(Location data for words and elements)

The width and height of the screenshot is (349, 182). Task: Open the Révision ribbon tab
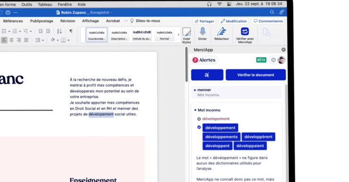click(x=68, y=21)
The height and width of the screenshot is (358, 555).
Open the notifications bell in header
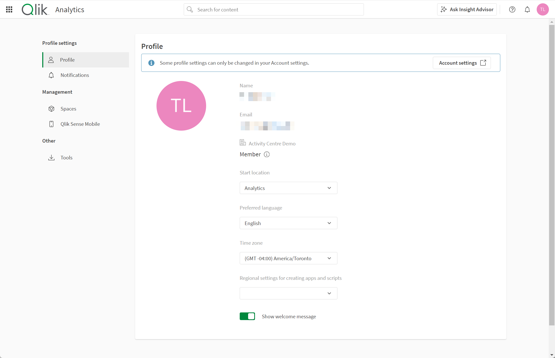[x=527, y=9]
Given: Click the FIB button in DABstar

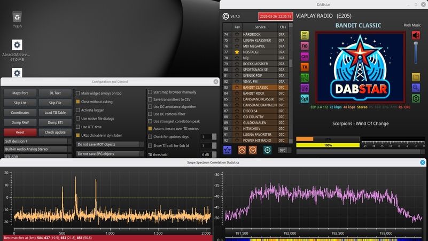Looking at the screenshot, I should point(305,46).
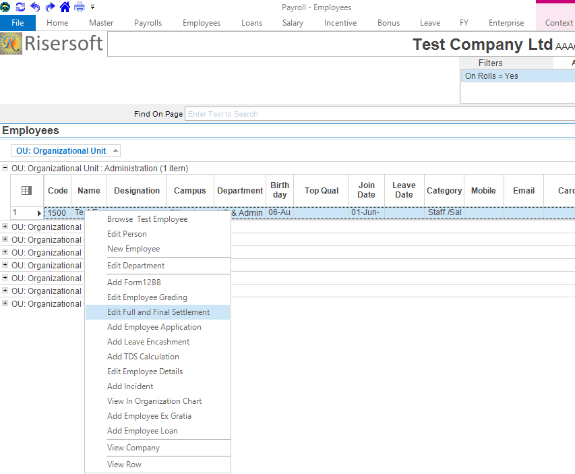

TASK GOAL: Reproduce verbatim every line of text in the records above, leaving out the pictures.

RESPONSE TO THE EXERCISE:
The width and height of the screenshot is (349, 182). Task: Open the Révision ribbon tab
click(x=68, y=21)
The height and width of the screenshot is (358, 555).
Open the notifications bell in header
[x=527, y=9]
Given: Click the FIB button in DABstar

Looking at the screenshot, I should point(305,46).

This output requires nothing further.